- Born: 1955 (age 70–71) Japan
- Occupation: businessperson
- Known for: Group CEO at Japan Exchange Group

= Hiromi Yamaji =

Japanese businessman (born 1955)

Hiromi Yamaji (Japan, 1955) is a Japanese executive currently holding the position of Group CEO at Japan Exchange Group, Inc. (JPX), which manages both the Tokyo Stock Exchange (TSE) and the Osaka Exchange.

He was educated in Japan and the United States, earning a law degree from Kyoto University and an MBA from the Wharton School of the University of Pennsylvania.

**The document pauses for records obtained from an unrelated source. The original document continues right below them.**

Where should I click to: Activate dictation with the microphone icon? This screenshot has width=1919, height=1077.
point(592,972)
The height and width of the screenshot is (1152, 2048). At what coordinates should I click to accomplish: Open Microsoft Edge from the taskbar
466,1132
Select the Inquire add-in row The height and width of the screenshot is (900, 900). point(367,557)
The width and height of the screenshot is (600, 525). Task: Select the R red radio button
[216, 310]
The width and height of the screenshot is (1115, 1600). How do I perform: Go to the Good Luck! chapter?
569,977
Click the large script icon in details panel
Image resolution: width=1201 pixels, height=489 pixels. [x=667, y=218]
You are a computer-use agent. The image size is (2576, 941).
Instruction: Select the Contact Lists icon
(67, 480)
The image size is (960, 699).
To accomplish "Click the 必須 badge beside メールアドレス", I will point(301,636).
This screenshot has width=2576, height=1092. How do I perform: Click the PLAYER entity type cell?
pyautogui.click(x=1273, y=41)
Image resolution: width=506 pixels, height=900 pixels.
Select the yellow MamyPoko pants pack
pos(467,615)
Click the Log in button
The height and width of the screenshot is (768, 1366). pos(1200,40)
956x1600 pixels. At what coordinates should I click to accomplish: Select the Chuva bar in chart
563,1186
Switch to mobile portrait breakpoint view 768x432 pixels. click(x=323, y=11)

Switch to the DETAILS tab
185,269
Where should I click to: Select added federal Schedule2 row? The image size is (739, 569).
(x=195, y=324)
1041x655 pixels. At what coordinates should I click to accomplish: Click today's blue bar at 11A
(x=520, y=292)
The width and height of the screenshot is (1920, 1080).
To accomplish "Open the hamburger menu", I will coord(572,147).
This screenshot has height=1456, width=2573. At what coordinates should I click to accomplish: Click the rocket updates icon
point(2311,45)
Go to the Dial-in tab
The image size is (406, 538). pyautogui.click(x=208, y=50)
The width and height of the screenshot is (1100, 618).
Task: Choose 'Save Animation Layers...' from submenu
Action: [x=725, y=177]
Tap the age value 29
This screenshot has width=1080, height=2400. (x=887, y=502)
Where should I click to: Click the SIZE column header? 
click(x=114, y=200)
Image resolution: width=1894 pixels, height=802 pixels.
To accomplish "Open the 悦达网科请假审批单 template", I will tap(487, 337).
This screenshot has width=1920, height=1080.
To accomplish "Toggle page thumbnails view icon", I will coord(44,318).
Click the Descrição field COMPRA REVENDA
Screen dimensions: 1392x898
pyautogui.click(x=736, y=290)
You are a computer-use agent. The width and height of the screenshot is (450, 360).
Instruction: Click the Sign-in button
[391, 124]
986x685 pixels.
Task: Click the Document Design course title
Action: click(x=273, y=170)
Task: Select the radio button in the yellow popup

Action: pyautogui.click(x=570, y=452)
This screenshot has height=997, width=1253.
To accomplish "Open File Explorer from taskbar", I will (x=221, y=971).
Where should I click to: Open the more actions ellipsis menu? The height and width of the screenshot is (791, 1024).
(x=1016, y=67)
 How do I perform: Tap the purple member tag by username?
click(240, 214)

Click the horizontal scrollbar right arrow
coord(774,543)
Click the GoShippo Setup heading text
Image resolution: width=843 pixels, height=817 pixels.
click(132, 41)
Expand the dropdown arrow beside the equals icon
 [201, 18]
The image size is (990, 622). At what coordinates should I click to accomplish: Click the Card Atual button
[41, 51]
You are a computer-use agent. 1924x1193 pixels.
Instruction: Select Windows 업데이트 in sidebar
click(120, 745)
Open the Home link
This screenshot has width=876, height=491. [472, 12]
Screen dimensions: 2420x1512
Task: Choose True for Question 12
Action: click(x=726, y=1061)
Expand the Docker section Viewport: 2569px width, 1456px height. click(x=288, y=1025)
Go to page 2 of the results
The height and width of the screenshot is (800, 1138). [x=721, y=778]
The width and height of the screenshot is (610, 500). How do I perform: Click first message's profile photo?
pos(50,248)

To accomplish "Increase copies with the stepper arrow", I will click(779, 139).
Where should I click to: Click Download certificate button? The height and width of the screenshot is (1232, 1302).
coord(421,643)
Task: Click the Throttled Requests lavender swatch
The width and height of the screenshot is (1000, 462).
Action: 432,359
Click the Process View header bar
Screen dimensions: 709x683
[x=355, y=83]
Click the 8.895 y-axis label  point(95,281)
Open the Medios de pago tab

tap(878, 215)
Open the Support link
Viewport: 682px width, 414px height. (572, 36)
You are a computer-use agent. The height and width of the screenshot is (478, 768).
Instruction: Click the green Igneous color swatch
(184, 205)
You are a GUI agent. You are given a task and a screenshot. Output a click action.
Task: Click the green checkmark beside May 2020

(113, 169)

Yamaji began his professional career at Nomura Securities in 1977, where he remained for over three decades. During his time there, he took on multiple roles, including Executive Vice President and Head of Global Investment Banking. He was also appointed to leadership roles in Nomura's international branches, serving as President and CEO of Nomura Europe Holdings plc in London and as Chairman of Nomura Holding America Inc. in New York.

In 2013, he joined JPX as the CEO of the Osaka Exchange. He later became the CEO of the Tokyo Stock Exchange in 2021 and was appointed Group CEO of JPX in 2023. As a senior leader at JPX, Yamaji has overseen structural changes intended to improve the efficiency and governance of Japan's capital markets. These changes have included policies to address low-performing stock listings and efforts to promote greater transparency among listed firms.

In recognition of his contributions to the financial industry, he was named to the Futures Industry Association Hall of Fame in 2022 for his work in advancing the derivatives trading sector.